Norwegian experimental/avant-garde band

Ulver (Norwegian for "wolves") is a Norwegian experimental electronic band founded in 1993, by vocalist Kristoffer Rygg. Their early works, such as debut album Bergtatt, were categorised as folklore-influenced black metal, but the band has since evolved a fluid and increasingly eclectic musical style, blending genres such as experimental rock, electronica, ambient, trip hop, symphonic and chamber traditions, noise, progressive and experimental music into their oeuvre. 1997 marked their international debut with the release of their third album Nattens madrigal through German label Century Media. However, following discord with the label, Rygg formed his own imprint, Jester Records, in 1998.

In 1997, Rygg invited composer and multi-instrumentalist Tore Ylwizaker into the band, and together they changed Ulver's musical direction. Their first musical endeavour together, Themes from William Blake's The Marriage of Heaven and Hell, drew from a variety of non-metal sources, including classical and avant-garde, and the works of William Blake. Metamorphosis (1999) and Perdition City (2000) followed, showcasing further experimentation and explorations into electronic music. In 2000, author Jørn H. Sværen joined the band, and since then, the core of Ulver has been Rygg, Ylwizaker and Sværen. In 2009, Ulver expanded their line-up: British multi-instrumentalist Daniel O'Sullivan became the fourth core member, and several other musicians were enlisted as supporting and live members; of the latter, Norwegian musician and producer Ole Alexander Halstensgård has since established himself as another prominent member of the band.

Ulver has performed at several prestigious venues, including Queen Elizabeth Hall (2009), the Norwegian National Opera and Ballet (2010), Teatro Regio di Parma (2013), Labirinto della Masone di Franco Maria Ricci (2017) and held artist residency at Henie Onstad Kunstsenter (2018).

The band have sold in excess of half a million records, been thrice nominated for the Norwegian Grammy Awards, Spellemannsprisen, in different categories, won Album of the Year at the Oslo Awards for Shadows of the Sun in 2008, won the NATT&DAG award for Best Live Act in 2011, and earned a global reputation for stylistic unpredictability.

Author and musician Julian Cope has said, "Ulver are cataloguing the death of our culture two decades before anyone else has noticed its inevitable demise."

==History==

===The Black Metal Trilogie (1993–1997)===
The band was founded in 1993 in Oslo by vocalist Kristoffer Rygg together with Grellmund, Robin Malmberg, Carl-Michael Eide, Håvard Jørgensen, and A. Reza. Ulver issued their first demo cassette, Vargnatt, in November 1993. Their music and style was consistent with the Norwegian black metal subculture of the early 1990s. However some have noted the avant-garde, jazz, rock and gothic influences that would later shape the band's sound. The archaic Dano-Norwegian lyrics were greatly influenced by Scandinavian folktales and inspired by Baroque poets such as Ludvig Holberg and the hymn-writer Thomas Kingo.

**Problem to work on:**
Continue the article on the band Ulver, starting right after its final sentence about the influences on the lyrics.

**Data shown:**
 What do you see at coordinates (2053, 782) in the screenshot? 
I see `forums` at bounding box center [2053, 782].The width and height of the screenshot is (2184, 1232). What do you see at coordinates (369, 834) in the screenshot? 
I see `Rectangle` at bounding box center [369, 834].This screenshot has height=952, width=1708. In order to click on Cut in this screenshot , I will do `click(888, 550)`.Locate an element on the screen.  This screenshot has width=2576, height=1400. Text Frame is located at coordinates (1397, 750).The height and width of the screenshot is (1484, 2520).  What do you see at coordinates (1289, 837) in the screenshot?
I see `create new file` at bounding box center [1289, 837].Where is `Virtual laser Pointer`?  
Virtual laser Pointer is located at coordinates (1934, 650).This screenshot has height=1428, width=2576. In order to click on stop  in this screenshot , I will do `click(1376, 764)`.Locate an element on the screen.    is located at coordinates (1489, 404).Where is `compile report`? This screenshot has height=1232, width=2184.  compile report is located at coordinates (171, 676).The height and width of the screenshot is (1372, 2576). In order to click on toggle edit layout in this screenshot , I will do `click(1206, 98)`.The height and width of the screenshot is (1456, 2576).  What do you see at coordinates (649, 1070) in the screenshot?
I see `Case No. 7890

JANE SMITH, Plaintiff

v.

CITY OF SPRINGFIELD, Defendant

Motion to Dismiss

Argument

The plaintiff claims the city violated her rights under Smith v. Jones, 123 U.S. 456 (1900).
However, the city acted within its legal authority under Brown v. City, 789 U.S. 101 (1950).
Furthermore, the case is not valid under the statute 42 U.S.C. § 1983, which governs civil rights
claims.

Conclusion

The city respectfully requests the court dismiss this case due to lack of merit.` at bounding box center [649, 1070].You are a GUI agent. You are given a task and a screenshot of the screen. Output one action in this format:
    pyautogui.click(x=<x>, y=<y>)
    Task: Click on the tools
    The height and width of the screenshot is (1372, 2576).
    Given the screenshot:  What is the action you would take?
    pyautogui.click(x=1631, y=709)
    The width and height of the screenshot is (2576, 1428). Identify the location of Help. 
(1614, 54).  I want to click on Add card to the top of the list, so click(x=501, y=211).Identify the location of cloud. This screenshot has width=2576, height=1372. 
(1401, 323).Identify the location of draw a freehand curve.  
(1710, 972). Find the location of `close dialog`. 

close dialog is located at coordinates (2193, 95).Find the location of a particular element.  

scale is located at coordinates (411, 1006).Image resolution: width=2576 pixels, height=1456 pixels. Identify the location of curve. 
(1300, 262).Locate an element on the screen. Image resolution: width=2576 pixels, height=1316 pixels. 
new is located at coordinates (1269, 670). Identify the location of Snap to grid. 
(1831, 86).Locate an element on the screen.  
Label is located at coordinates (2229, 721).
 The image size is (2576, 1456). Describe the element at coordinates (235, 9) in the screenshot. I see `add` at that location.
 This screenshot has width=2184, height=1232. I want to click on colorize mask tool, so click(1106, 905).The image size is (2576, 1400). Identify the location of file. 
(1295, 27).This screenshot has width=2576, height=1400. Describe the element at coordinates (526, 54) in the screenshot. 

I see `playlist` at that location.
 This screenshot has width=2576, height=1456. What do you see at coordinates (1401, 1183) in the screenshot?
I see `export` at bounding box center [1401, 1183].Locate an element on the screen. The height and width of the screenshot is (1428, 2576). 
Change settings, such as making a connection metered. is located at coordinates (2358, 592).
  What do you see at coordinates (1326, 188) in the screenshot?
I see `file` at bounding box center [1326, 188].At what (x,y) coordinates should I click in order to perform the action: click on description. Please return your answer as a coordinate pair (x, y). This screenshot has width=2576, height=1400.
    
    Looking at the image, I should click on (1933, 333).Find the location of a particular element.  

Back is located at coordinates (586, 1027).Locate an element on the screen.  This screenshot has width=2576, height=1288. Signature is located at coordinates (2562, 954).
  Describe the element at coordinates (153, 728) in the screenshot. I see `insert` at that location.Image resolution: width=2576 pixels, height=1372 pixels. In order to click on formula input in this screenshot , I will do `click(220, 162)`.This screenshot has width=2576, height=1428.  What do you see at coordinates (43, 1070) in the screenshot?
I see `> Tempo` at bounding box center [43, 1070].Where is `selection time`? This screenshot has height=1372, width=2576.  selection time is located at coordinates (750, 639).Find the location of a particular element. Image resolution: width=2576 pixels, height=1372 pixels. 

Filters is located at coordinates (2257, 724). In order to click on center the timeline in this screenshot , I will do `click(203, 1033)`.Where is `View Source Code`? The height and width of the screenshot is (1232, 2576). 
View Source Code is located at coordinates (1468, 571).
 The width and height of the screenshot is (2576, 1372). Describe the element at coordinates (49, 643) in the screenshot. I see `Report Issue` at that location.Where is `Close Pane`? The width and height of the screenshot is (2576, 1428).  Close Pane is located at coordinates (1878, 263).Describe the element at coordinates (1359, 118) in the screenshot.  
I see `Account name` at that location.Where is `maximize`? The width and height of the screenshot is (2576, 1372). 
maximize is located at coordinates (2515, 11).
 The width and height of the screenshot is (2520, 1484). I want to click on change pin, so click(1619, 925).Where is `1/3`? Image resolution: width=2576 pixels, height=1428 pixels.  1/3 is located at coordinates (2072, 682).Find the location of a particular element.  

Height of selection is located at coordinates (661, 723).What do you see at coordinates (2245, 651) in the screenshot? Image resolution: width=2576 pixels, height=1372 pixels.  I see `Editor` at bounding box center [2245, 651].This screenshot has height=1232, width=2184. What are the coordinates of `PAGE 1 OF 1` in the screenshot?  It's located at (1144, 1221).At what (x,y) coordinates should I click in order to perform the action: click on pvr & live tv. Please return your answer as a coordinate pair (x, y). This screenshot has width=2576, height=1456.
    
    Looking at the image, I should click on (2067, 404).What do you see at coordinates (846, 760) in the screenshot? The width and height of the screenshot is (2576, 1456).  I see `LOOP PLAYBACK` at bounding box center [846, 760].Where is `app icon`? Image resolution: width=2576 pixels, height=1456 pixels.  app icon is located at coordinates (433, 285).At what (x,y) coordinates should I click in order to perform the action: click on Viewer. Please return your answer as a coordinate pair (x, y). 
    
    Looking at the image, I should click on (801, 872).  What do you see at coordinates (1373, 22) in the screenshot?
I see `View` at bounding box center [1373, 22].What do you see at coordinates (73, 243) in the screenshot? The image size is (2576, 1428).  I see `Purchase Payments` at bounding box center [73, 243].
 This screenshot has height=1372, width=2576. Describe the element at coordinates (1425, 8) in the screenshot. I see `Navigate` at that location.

**Answer to this exercise:**
Their debut album, Bergtatt, the first part of what has become known as Ulver's "Black Metal Trilogie", was issued in February 1995 through Norwegian label Head Not Found. The album was met with critical acclaim, and was notable for blending black metal, harsh vocals and blurred, buzzing guitars with quiet, folk-like acoustic passages. It was praised for its unique atmosphere and was described as "mysterious, melancholic, eerie, and oddly tranquil."

Prior to their second album, founding member Grellmund committed suicide on New Year’s Day 1996 at the age of 19. Kveldssanger, issued March 1996 by Head Not Found, Ulver eschewed a typical black metal sound by incorporating classical guitars, cello and choral chamber chants overlaid with subtle orchestral landscapes. The album was a drastic contrast to Bergtatt, whilst still retaining the atmospheric and folk themes. Rygg has since remarked that Kveldssanger, despite strong content, was an "immature attempt at making a classical album". The album was praised for its atmosphere, evoking a feeling of quiet, eerie solitude.

Following the success of their first two albums, Ulver signed with German label Century Media for their third album Nattens madrigal, issued in March 1997, marking the band's international debut. The album showcases a black metal style similar to Bergtatt, abandoning the acoustic and atmospheric elements of Kveldssanger, with an intentionally underproduced sound. The album has been described as "raw and grim black metal at its blackest." A common myth about the album is that the band spent the recording budget on Armani suits, cocaine and a Corvette; and recorded the album outdoors in a Norwegian forest on an 8-track recorder. Rygg, however, has stated that this is not true, and possibly a rumour started by Century Media. The album has been described as "so fast and ferocious and the vocals so garbled that it's best just to take the sheer sonic force as reflecting the band's concept, rather than trying to piece it all together."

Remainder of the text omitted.